Could Pharmaceutical Companies Have Changed the Severity of the Ebola Outbreak?

ebolaA Yale paper published Feb.11 in the Journal of Global Health argues that implementation of a new agency to fund pharmaceutical companies could have decreased the severity of the recent Ebola outbreak. According to Yale Daily News:

Professor of philosophy and internal affairs Thomas Pogge, who is the paper’s lead author, has developed the Health Impact Fund as a way to motivate pharmaceutical companies to produce drugs that will have the greatest global health impact instead of just those that generate a profit. The idea of the fund is for governments to contribute 0.01 to 0.03 percent of their Gross National Incomes to the fund to support companies in developing drugs that they might not otherwise pursue. This structure would take the buying power of the individuals impacted by a disease out of the equation, making drug development a more equitable process.

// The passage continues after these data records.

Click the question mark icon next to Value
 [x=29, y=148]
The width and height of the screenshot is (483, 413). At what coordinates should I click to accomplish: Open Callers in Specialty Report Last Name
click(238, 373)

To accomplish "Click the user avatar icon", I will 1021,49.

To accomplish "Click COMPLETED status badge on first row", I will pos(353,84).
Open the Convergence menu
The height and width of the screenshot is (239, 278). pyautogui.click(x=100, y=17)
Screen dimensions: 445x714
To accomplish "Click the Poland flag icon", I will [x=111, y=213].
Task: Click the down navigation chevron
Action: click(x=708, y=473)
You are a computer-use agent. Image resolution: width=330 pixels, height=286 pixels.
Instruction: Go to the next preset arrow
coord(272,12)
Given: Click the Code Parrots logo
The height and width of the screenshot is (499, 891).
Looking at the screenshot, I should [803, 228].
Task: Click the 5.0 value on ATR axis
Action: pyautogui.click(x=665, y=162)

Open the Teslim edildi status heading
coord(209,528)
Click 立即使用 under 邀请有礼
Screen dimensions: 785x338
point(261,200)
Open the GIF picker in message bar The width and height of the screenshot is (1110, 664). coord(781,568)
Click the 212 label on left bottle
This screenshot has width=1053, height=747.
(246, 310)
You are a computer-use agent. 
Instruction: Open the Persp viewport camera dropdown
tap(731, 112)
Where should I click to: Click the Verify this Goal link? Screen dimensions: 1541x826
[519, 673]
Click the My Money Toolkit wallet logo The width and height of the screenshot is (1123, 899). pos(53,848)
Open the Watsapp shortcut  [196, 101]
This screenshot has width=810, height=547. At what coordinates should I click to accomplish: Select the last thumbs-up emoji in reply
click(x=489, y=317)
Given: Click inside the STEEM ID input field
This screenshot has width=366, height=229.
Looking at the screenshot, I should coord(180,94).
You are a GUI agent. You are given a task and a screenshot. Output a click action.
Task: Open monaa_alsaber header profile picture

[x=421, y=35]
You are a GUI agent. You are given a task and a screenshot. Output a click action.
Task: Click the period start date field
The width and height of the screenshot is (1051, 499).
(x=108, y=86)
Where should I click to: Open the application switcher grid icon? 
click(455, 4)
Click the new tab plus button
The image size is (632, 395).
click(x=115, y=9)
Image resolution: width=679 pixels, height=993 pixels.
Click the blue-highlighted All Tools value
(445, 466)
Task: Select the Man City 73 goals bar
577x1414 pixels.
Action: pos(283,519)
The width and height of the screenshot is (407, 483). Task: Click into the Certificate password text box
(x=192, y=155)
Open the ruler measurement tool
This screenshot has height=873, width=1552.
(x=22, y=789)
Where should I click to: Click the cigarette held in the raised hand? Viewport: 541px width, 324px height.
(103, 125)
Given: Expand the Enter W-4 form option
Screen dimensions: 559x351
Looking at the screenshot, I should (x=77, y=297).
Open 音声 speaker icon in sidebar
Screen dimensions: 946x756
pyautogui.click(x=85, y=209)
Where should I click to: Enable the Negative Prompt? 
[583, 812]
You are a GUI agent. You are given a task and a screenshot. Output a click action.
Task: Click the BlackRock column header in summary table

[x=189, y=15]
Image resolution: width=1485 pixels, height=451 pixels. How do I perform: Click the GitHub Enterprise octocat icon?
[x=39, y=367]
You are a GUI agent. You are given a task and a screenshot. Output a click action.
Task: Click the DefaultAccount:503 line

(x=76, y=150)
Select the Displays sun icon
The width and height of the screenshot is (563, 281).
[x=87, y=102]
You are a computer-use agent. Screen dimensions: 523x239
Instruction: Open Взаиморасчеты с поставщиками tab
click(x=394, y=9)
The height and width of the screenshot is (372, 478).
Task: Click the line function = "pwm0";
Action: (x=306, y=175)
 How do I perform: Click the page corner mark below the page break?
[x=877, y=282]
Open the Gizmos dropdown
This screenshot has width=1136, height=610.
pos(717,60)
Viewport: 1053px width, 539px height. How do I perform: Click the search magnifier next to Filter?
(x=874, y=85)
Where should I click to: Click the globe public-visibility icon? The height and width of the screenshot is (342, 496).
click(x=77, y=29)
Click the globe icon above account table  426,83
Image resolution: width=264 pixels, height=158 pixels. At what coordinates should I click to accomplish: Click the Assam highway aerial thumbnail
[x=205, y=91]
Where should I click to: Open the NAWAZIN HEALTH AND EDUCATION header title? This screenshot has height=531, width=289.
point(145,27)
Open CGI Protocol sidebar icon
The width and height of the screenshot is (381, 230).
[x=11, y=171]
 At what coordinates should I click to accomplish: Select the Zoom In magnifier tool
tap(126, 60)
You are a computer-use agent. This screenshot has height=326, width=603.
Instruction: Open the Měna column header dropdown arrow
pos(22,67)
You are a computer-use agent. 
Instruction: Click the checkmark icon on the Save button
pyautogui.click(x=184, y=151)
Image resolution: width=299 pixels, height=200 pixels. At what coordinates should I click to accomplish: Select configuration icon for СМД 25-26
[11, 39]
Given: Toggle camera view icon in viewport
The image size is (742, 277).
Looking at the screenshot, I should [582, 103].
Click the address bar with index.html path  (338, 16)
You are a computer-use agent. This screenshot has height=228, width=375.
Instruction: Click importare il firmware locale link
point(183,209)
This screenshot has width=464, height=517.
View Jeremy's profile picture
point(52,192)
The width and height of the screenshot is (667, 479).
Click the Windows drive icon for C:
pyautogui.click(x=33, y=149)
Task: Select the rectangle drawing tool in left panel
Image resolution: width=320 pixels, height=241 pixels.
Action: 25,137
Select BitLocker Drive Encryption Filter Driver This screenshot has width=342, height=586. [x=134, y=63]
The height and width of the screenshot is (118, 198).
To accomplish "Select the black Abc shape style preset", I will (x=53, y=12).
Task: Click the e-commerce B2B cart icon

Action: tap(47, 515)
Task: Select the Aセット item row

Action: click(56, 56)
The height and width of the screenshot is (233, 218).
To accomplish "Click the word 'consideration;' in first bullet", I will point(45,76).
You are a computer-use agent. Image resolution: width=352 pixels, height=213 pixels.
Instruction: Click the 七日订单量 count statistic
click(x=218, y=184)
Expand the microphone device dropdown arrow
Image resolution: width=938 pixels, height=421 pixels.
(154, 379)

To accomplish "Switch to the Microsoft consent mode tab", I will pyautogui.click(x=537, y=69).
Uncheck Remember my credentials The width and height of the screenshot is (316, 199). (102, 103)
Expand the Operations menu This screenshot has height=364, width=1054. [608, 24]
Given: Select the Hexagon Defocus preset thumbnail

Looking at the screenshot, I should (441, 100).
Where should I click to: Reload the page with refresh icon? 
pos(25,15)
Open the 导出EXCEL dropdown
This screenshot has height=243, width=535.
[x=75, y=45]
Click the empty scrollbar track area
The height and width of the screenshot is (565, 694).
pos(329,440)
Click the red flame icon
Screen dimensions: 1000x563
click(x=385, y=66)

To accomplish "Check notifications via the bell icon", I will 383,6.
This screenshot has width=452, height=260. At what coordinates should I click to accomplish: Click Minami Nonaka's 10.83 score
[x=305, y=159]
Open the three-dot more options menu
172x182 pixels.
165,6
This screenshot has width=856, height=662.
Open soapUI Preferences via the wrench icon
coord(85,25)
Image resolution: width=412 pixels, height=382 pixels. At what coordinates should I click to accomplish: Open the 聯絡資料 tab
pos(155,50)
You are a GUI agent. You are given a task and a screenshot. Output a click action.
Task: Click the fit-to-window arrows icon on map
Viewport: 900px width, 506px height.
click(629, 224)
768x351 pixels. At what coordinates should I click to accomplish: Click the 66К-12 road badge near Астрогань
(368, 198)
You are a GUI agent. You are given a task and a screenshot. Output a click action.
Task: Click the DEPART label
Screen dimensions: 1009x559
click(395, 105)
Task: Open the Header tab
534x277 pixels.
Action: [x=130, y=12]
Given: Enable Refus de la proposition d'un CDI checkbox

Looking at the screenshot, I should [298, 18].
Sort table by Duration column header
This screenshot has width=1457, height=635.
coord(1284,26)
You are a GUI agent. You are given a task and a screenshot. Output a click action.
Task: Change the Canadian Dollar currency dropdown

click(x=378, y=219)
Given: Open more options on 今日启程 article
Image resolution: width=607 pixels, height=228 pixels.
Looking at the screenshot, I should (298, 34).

Zintro expert Dr. Shen-An Hwang is an immunologist with expertise in acute and chronic inflammatory and infectious diseases. He has experience in a wide range of areas, including immune therapeutics, broad spectrum immune modulators, anti-inflammatory agents, cell/receptor specific therapies, biologics, and nutraceuticals. Dr. Hwang responds to Thomas Pogge’s paper below:

“Dr. Pogge’s idea is extremely idealistic and not workable in the real world. He is under the assumption that the outbreak was due to lack of a cure/treatment. But Ebola is a fairly wimpy infectious disease, compared to many, many others. And previous outbreaks were contained with standard public health protocols.

“To Dr. Pogge’s central argument that increased funding will increase the development of treatment… Besides the fact that a complete cure may be unachievable, the issue is a lot more complicated. A drug is useless if there isn’t a stable government, an army of public health workers, consistent education of the public, and trust in science/modern medicine.

“Think about the outbreaks of measles and whooping cough in the U.S. Think about the HIV/AIDS epidemics and their rising incidence in many parts of the world. In all cases, there is either a treatment or an effective vaccine. Science can fight the disease, but we can’t fight the human personality. Until we “treat” this human personality quirk where their belief in their own view (without evidence) is correct despite contrary scientific facts, we will continue to have outbreaks with various levels of causalities.”